__Exercise__: Using the line with "Expand Yanwen Economic" as your starting point, transcribe it and each line beneath it word for word until the records run out, without pictures.

__Dataset items__:

■ ■ ■ ■

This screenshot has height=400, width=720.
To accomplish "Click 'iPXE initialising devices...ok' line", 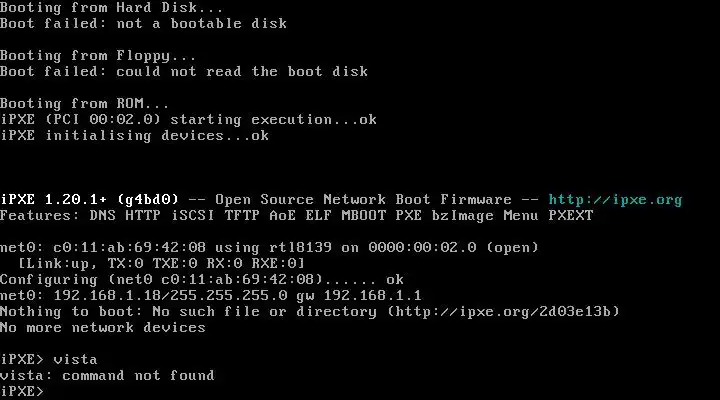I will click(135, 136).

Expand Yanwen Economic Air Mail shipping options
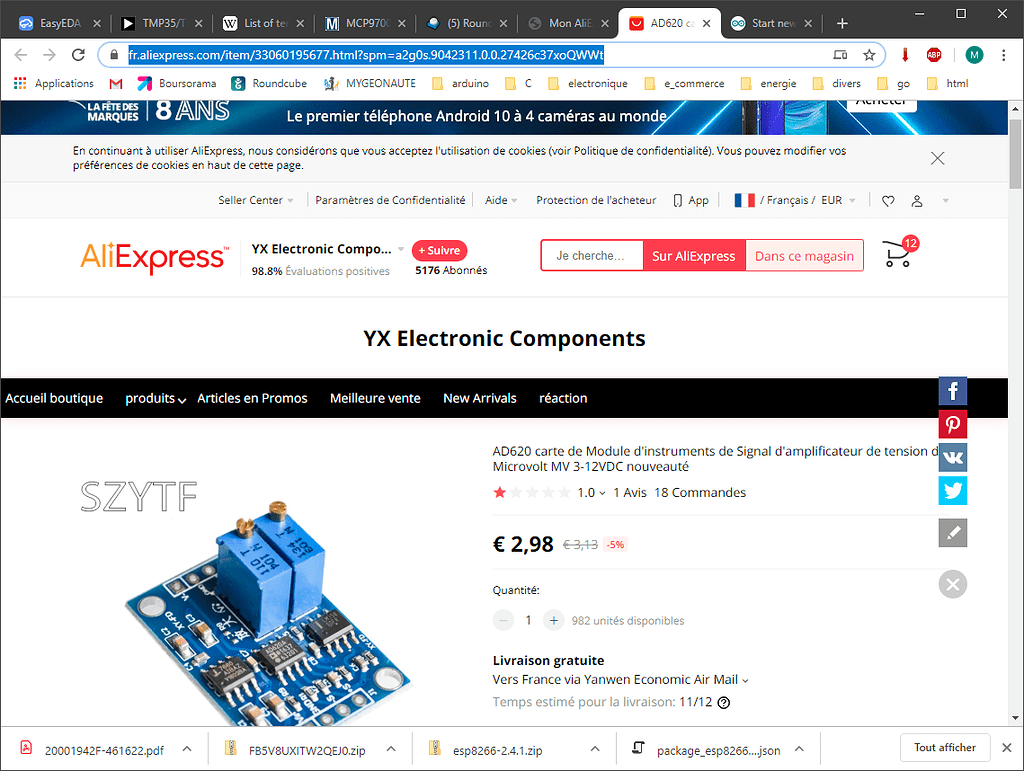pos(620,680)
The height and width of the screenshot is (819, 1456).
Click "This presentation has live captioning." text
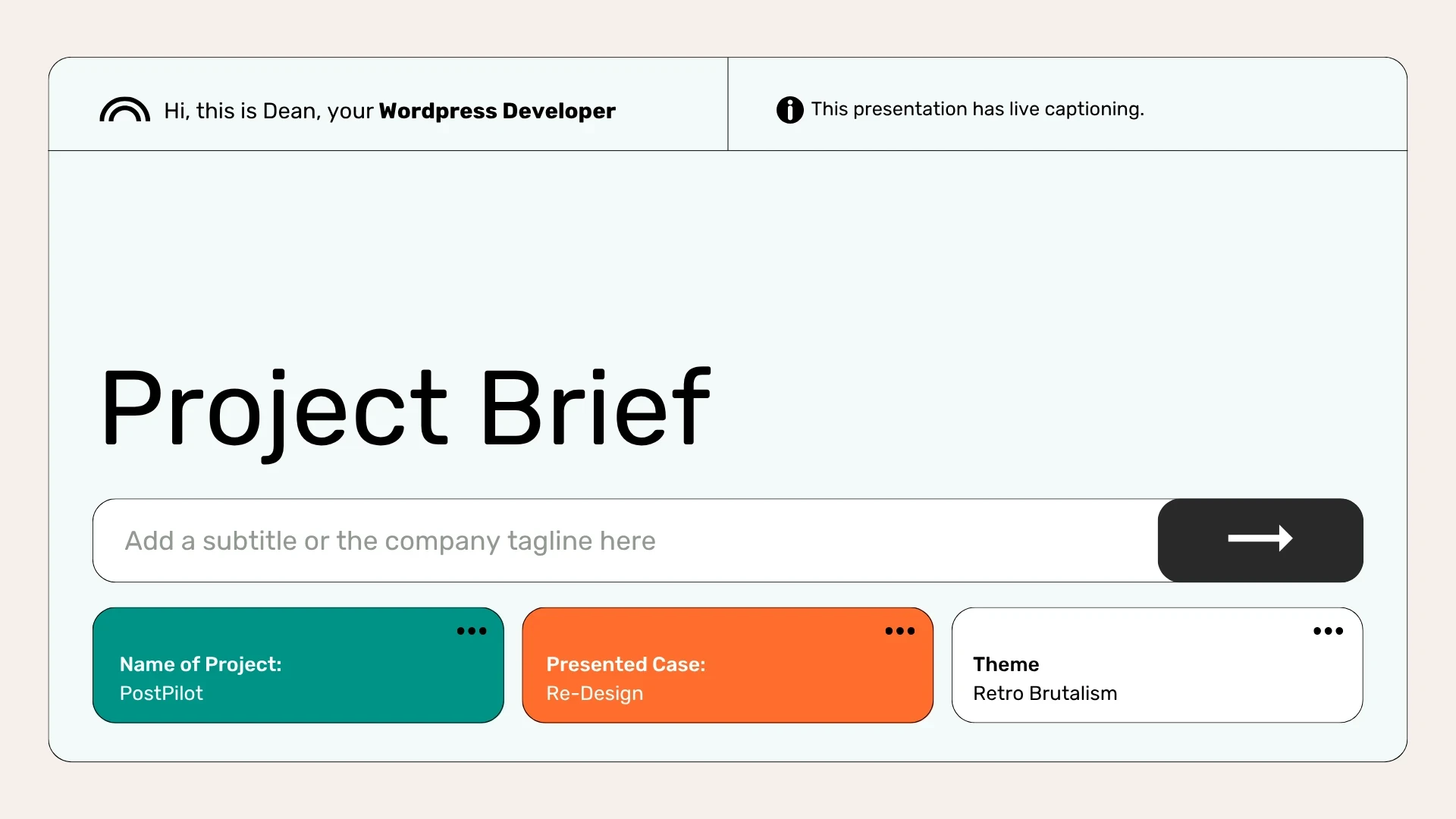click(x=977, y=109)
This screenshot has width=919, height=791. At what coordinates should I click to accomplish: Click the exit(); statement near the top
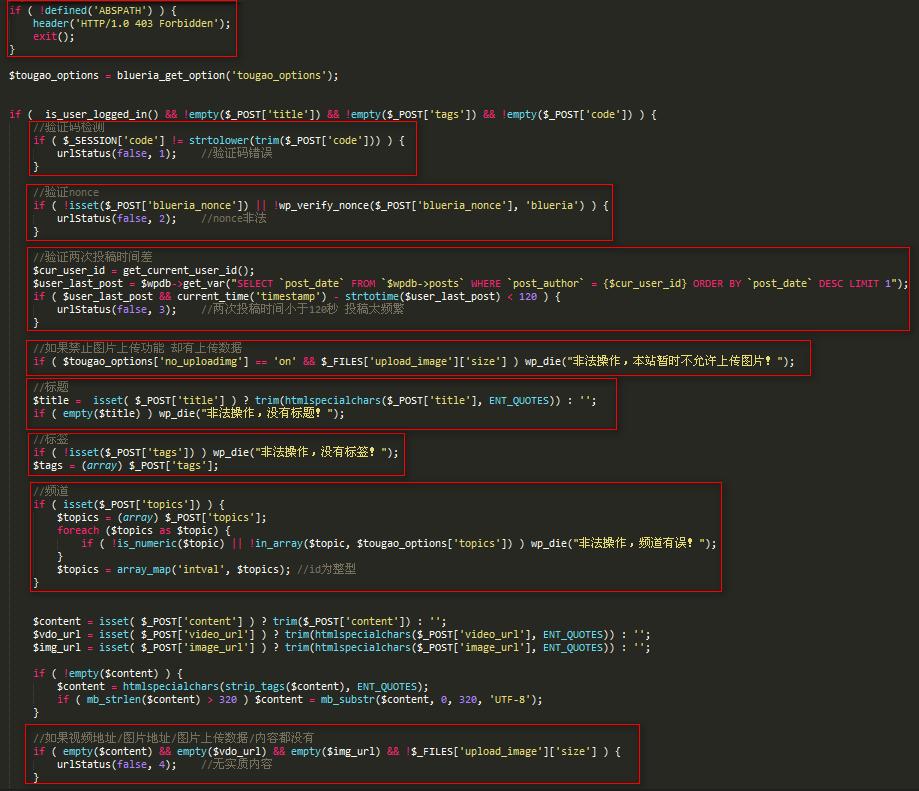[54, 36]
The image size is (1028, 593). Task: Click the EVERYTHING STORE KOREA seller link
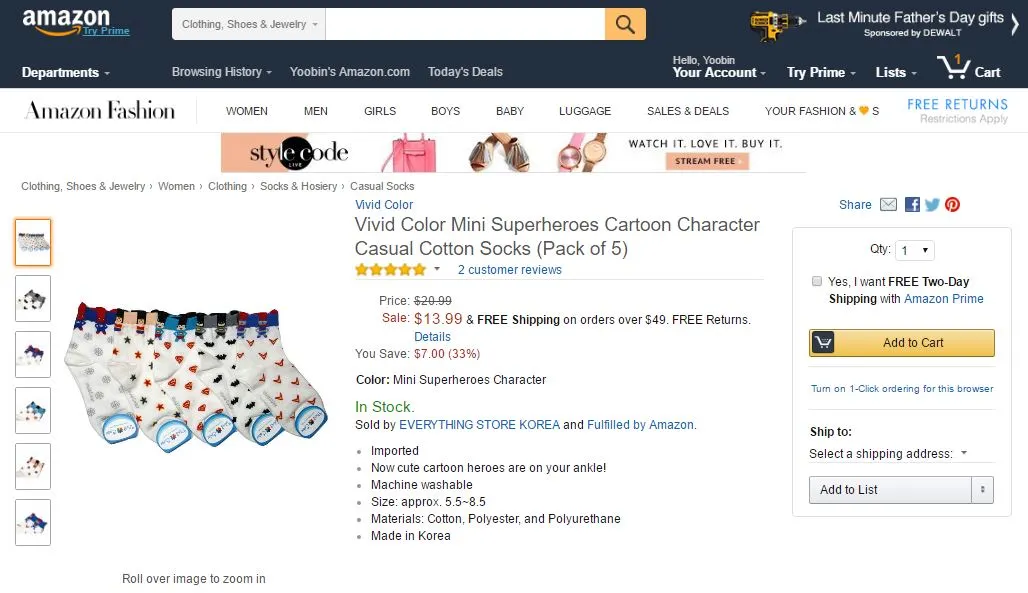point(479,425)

■ ■ ■ ■

__Response to this task__:
Expand Yanwen Economic Air Mail shipping options
pos(620,680)
The height and width of the screenshot is (819, 1456).
Click "This presentation has live captioning." text
click(x=977, y=109)
This screenshot has width=919, height=791. At what coordinates should I click to accomplish: Click the exit(); statement near the top
[54, 36]
The image size is (1028, 593). Task: Click the EVERYTHING STORE KOREA seller link
point(479,425)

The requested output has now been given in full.